The court ORDERS that, pursuant to the informal service agreement
between the Wisconsin Department of Justice and this court, the defendants
shall file a responsive pleading to the complaint within sixty days of receiving
electronic notice of this order.
The court ORDERS that pursuant to the Prisoner E-Filing Program, the
plaintiff shall submit all correspondence and case filings to institution staff,
who will scan and e-mail documents to the Court. The Prisoner E-Filing
Program is in effect at Dodge Correctional Institution, Green Bay Correctional
Institution, Waupun Correctional Institution, and Wisconsin Secure Program
Facility and, therefore, if the plaintiff is no longer incarcerated at one of those
institutions, he will be required to submit all correspondence and legal material
to:
Office of the Clerk
United States District Court
Eastern District of Wisconsin
362 United States Courthouse
517 E. Wisconsin Avenue
Milwaukee, Wisconsin 53202
THE PLAINTIFF SHOULD NOT MAIL ANY PLEADINGS DIRECTLY TO
THE JUDGE OR THE JUDGE’S CHAMBERS. Doing so will only delay
proceedings. Because the clerk of court will electronically docket each pleading,
the plaintiff does not need to send copies to the defendants by mail. The
plaintiff should be aware that if he fails to timely file pleadings or other
documents, it may result in the court dismissing his case for failure to
13
prosecute. In addition, the parties must notify the Clerk of Court of any change
of address. Failure to do so could result in orders or other information not
being timely delivered, which would affect the legal rights of the parties.
The court will mail a copy of this order be sent to the Warden of Waupun
Correctional Institution.
Dated at Milwaukee this 15th day of January, 2016.

Exercise data>

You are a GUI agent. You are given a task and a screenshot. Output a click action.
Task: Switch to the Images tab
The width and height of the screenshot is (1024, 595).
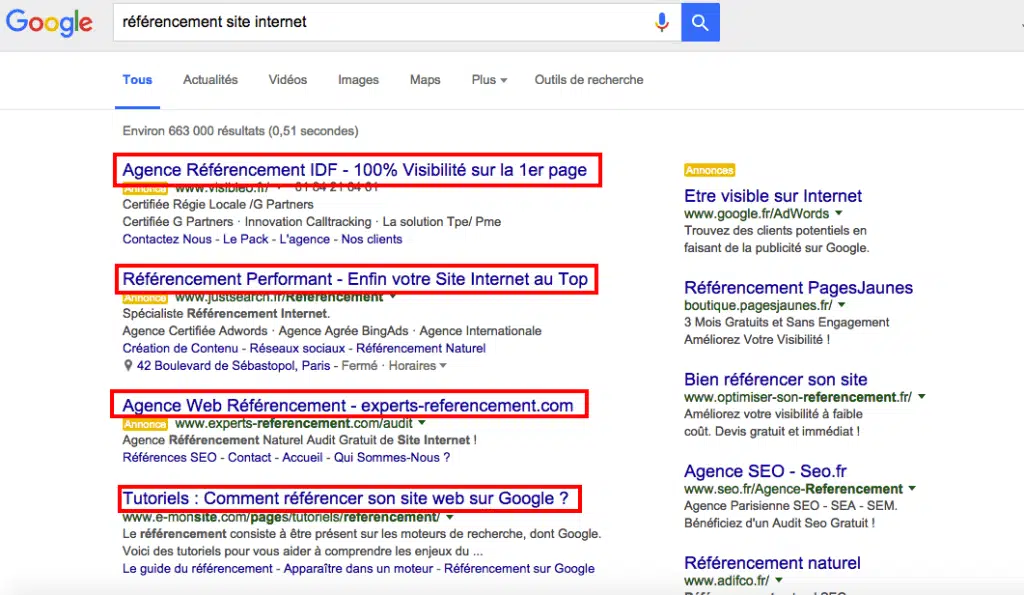pos(357,79)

About this exercise>
According to the court order, within what period must the defendants file a responsive pleading to the complaint? The listing comes from a separate source, not from the court order.

Output for this exercise>
Within sixty days of receiving electronic notice of the order.